■ **Written exercise 1**
Tally the lines of the records below that contain the string "accomplish". Reply with the number alone.

■ **Provided passage**
________________________

A recent study by Federal Reserve economists concluded that America’s protracted high unemployment will have serious adverse effects on GDP growth for years to come. If that is true in the United States, where unemployment is 40% lower than in Europe, the prospects for European growth appear bleak indeed.

What is needed, above all, is fundamental reform in the structure of the eurozone. By now, there is a fairly clear understanding of what is required:

  • A real banking union, with common supervision, common deposit insurance, and common resolution; without this, money will continue to flow from the weakest countries to the strongest
  • Some form of debt mutualization, such as Eurobonds: with Europe’s debt/GDP ratio lower than that of the US, the eurozone could borrow at negative real interest rates, as the US does. The lower interest rates would free money to stimulate the economy, breaking the crisis-hit countries’ vicious circle whereby austerity increases the debt burden, making debt less sustainable, by shrinking GDP
  • Industrial policies to enable the laggard countries to catch up; this implies revising current strictures, which bar such policies as unacceptable interventions in free markets
  • A central bank that focuses not only on inflation, but also on growth, employment, and financial stability
  • Replacing anti-growth austerity policies with pro-growth policies focusing on investments in people, technology, and infrastructure.

________________________

[Target pointing data]
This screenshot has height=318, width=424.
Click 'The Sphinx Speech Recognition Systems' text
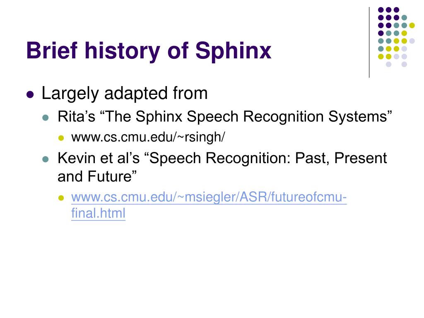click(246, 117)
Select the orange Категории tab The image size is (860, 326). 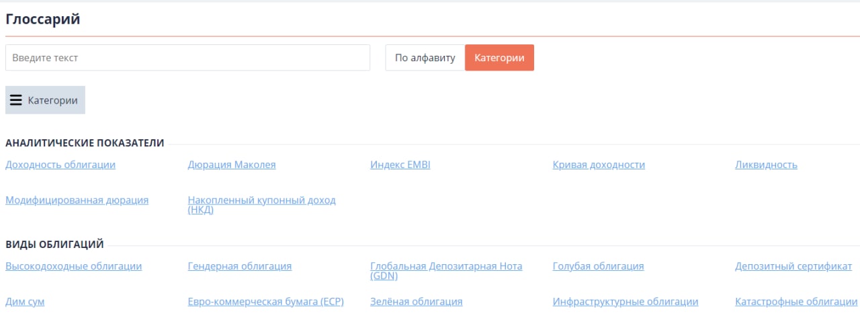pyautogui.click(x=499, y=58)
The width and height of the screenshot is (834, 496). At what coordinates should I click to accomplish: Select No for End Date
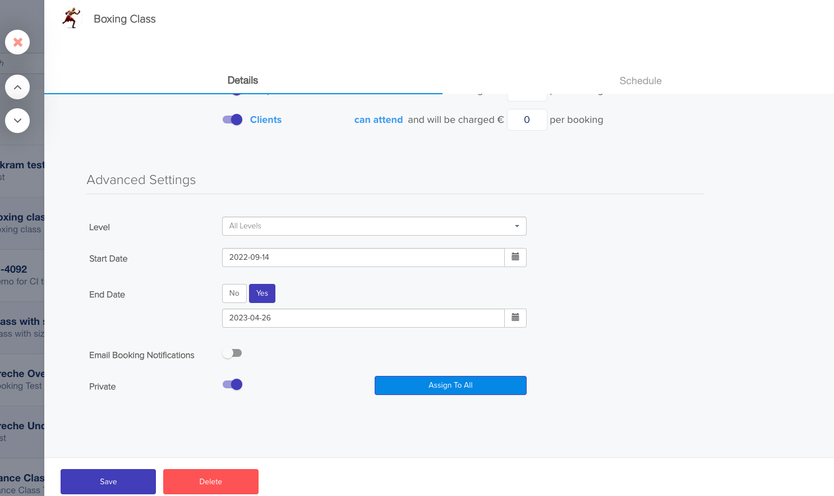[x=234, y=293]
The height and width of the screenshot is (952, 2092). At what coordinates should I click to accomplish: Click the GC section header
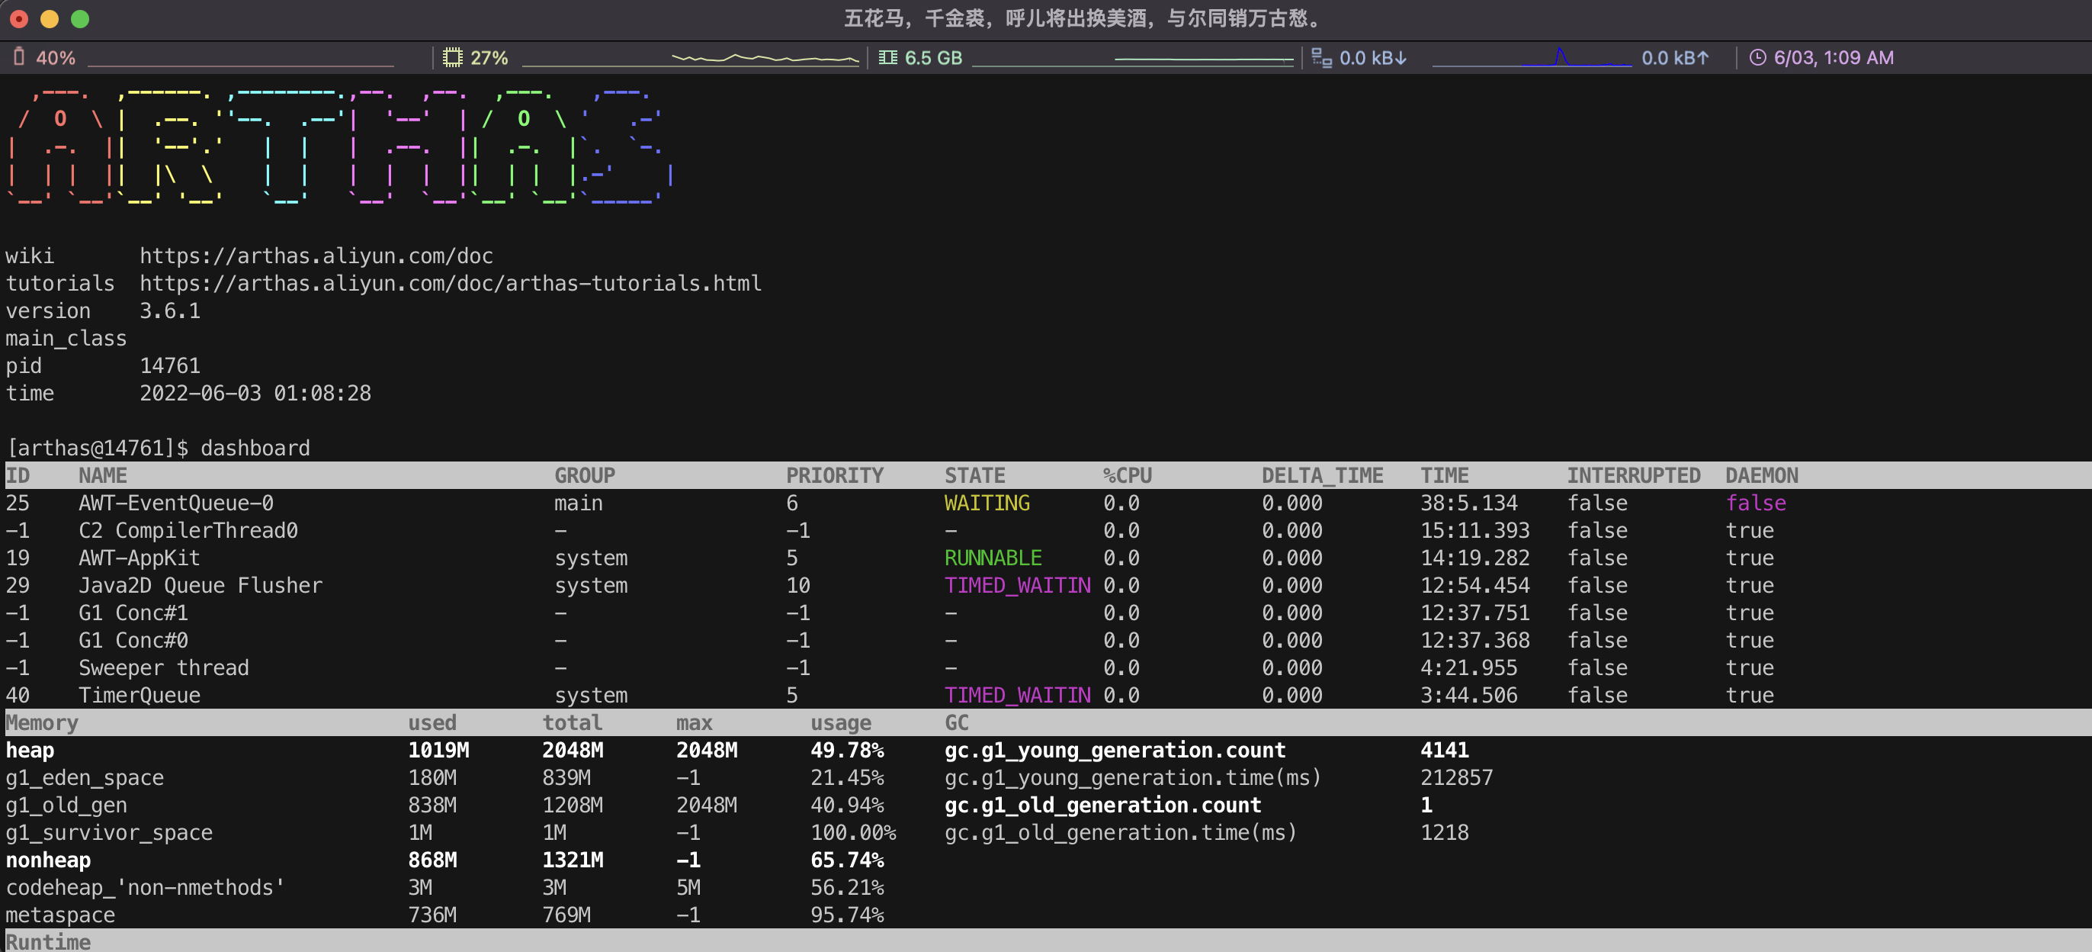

________________________

■ **Written exercise 2**
List the reforms to the eurozone that the passage on European growth above says are required.

■ **Full output 1**
2

■ **Full output 2**
- A real banking union, with common supervision, common deposit insurance, and common resolution
- Some form of debt mutualization, such as Eurobonds
- Industrial policies to enable the laggard countries to catch up
- A central bank that focuses not only on inflation, but also on growth, employment, and financial stability
- Replacing anti-growth austerity policies with pro-growth policies focusing on investments in people, technology, and infrastructure